**Excerpt to read**:
━━━

Video of the MGT-Gcc In London England

April 01, 2007

XXL (KINDA), P.S. THE NEW SOURCE

OLD BITCHES DIE HARD

“They built it by walking across our collective backs. When I was at the source, Women ran shit literally and figuratively. We led the editorial meetings, we held down the fort, we provided the research, development, fact-checking, writing, planning and scheduling it took to print the most popular rap magazine on the planet. But we also provided the ass.”

—Miranda Jane, former and present Source staffer

A few weeks ago I did posts both here and on my own site on the insidious new trend known as minstrel show rap. Young jigs in ghettos across America, no longer content with making black people look stupid through normal means, have taken to reviving actual songs and dances from the minstrel show era.

A buncha other bloggers did posts on the trend as well and eventually the story was picked up by one of the columnists for the New York Daily News.

They’ve brought in a team of columnists not unlike XXL’s (a pure coincidence, I’m sure), which is made up of a who’s who of aging, non-writing Bol haters. The lone story posted today is by Adisa Banjoko, who’s leading a one-man boycott of XXL over that Lupe Jihadist bullshit.

━━━

**Job item A**: In the post above, shorten the paragraph beginning "A buncha other bloggers" while keeping its main facts.

**Task material**:
━━━

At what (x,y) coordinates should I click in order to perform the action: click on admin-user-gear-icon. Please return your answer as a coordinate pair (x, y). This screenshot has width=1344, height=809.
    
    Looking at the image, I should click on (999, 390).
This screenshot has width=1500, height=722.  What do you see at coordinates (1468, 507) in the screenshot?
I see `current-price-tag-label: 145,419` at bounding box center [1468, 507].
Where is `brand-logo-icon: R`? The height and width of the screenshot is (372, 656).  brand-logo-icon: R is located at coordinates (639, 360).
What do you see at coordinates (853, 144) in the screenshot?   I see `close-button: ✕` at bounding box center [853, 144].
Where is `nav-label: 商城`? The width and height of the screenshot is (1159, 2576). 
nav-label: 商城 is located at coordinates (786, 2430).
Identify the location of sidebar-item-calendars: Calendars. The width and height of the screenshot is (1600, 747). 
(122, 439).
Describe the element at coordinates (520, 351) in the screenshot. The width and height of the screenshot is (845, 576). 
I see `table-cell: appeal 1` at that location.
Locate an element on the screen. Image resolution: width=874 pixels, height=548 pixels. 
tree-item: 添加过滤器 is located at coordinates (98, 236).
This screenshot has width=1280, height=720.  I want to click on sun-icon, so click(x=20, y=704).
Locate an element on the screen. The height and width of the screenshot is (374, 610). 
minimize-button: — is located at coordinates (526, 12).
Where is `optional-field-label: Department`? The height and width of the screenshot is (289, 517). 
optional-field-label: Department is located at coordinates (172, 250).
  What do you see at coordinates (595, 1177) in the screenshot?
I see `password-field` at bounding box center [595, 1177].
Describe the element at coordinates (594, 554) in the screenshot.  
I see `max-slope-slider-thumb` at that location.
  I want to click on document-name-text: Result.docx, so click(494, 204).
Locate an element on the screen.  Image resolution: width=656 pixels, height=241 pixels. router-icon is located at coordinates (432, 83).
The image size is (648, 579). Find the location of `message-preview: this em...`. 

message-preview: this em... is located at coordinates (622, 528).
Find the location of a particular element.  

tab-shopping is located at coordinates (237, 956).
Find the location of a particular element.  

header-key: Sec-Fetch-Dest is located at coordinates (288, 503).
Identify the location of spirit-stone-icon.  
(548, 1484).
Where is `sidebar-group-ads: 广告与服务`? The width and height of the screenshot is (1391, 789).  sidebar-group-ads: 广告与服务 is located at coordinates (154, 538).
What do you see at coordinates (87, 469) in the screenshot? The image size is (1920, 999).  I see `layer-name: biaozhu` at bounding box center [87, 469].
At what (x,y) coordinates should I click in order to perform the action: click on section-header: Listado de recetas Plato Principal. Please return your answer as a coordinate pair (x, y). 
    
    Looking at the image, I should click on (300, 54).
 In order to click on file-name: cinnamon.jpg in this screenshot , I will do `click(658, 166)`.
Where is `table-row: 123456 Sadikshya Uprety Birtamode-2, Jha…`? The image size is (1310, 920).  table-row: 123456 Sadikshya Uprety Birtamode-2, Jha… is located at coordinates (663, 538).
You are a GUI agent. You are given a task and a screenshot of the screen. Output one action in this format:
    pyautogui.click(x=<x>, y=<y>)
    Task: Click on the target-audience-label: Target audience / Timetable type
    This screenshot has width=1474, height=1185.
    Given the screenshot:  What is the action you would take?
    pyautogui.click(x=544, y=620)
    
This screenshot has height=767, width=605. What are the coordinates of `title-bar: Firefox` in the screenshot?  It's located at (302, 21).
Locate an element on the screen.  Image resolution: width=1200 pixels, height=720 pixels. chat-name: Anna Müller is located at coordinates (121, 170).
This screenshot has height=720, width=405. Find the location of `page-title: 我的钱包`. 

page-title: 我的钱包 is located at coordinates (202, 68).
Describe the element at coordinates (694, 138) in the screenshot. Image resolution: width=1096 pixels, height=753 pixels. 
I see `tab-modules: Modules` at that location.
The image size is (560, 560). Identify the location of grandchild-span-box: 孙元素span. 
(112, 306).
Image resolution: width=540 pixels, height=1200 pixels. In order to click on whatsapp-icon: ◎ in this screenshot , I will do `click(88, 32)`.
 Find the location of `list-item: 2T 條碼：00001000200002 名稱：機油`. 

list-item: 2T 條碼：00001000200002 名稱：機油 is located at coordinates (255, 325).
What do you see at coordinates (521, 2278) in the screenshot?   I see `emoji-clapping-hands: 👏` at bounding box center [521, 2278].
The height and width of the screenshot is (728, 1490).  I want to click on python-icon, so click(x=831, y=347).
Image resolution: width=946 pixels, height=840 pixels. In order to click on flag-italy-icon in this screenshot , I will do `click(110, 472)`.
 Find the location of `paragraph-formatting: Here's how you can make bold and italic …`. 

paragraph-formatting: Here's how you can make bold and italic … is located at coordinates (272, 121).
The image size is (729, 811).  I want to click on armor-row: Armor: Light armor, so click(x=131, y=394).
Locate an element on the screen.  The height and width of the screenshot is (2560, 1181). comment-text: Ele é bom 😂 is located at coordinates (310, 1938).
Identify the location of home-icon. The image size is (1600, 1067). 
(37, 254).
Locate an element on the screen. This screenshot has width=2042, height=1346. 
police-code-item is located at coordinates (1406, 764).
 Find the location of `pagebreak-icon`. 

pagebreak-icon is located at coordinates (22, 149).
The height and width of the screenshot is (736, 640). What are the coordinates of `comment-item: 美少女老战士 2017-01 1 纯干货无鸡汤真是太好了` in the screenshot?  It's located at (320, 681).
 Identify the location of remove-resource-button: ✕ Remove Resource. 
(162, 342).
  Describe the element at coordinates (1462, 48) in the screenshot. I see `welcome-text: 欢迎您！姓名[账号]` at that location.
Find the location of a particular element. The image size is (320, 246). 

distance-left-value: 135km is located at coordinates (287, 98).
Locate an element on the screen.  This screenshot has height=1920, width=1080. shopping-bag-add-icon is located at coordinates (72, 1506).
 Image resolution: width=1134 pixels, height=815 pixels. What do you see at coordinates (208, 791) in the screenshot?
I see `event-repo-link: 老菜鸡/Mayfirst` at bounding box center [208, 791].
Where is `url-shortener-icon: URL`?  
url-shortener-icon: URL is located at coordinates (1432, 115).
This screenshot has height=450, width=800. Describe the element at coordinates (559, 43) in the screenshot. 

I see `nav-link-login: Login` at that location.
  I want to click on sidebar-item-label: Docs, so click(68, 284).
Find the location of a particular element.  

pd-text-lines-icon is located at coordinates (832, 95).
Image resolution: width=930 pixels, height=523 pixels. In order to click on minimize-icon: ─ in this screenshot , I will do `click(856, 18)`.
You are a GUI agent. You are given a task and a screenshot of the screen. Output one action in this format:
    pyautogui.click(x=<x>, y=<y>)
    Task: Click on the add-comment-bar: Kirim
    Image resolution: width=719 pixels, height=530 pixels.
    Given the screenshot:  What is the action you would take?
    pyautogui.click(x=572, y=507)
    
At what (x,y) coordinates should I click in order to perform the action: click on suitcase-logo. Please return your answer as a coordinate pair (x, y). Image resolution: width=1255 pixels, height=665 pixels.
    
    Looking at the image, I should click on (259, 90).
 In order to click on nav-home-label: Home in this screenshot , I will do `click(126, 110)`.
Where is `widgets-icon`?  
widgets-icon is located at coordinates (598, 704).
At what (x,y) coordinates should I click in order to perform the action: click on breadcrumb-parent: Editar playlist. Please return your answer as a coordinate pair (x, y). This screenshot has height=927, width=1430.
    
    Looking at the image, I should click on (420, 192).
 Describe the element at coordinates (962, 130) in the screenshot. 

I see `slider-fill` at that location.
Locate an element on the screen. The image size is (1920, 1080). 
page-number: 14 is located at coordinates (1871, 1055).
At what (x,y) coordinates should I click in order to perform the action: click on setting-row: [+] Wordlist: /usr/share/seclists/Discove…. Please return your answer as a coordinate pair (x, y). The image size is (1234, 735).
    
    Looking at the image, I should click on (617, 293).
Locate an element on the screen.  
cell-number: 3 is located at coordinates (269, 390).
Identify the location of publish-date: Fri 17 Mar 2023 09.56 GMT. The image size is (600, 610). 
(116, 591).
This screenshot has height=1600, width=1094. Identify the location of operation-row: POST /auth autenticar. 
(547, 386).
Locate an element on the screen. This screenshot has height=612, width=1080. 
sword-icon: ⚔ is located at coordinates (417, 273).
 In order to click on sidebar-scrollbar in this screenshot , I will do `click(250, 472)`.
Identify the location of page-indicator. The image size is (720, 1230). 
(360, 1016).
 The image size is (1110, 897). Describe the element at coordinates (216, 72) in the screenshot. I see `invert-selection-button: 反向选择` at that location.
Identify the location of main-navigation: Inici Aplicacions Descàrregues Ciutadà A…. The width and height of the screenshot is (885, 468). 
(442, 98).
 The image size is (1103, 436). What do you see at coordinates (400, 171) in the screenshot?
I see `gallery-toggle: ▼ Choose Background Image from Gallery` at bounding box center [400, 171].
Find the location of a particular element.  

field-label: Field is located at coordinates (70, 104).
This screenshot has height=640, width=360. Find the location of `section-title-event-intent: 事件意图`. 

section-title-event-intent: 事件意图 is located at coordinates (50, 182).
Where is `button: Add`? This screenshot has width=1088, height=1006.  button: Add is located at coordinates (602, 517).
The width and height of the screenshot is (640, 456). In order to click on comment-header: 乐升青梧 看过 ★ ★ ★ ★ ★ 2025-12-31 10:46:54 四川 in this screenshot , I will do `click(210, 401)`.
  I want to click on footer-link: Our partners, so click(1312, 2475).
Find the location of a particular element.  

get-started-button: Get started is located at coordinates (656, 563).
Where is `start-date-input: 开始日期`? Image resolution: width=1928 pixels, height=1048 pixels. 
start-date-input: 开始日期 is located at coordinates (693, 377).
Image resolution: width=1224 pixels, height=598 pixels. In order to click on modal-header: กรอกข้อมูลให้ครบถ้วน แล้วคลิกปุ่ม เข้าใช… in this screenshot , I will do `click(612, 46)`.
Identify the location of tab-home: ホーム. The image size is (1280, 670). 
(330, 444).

━━━

**Job item B**: From the listing, copy out word for word the lines starting at its first line and ending at the line that contains "center [595, 1177].".

**Answer A**: Other bloggers also wrote about the trend, and a New York Daily News columnist eventually picked up the story.

**Answer B**:
At what (x,y) coordinates should I click in order to perform the action: click on admin-user-gear-icon. Please return your answer as a coordinate pair (x, y). This screenshot has width=1344, height=809.
    
    Looking at the image, I should click on (999, 390).
This screenshot has width=1500, height=722.  What do you see at coordinates (1468, 507) in the screenshot?
I see `current-price-tag-label: 145,419` at bounding box center [1468, 507].
Where is `brand-logo-icon: R`? The height and width of the screenshot is (372, 656).  brand-logo-icon: R is located at coordinates (639, 360).
What do you see at coordinates (853, 144) in the screenshot?   I see `close-button: ✕` at bounding box center [853, 144].
Where is `nav-label: 商城`? The width and height of the screenshot is (1159, 2576). 
nav-label: 商城 is located at coordinates (786, 2430).
Identify the location of sidebar-item-calendars: Calendars. The width and height of the screenshot is (1600, 747). 
(122, 439).
Describe the element at coordinates (520, 351) in the screenshot. The width and height of the screenshot is (845, 576). 
I see `table-cell: appeal 1` at that location.
Locate an element on the screen. Image resolution: width=874 pixels, height=548 pixels. 
tree-item: 添加过滤器 is located at coordinates (98, 236).
This screenshot has width=1280, height=720.  I want to click on sun-icon, so click(x=20, y=704).
Locate an element on the screen. The height and width of the screenshot is (374, 610). 
minimize-button: — is located at coordinates (526, 12).
Where is `optional-field-label: Department`? The height and width of the screenshot is (289, 517). 
optional-field-label: Department is located at coordinates (172, 250).
  What do you see at coordinates (595, 1177) in the screenshot?
I see `password-field` at bounding box center [595, 1177].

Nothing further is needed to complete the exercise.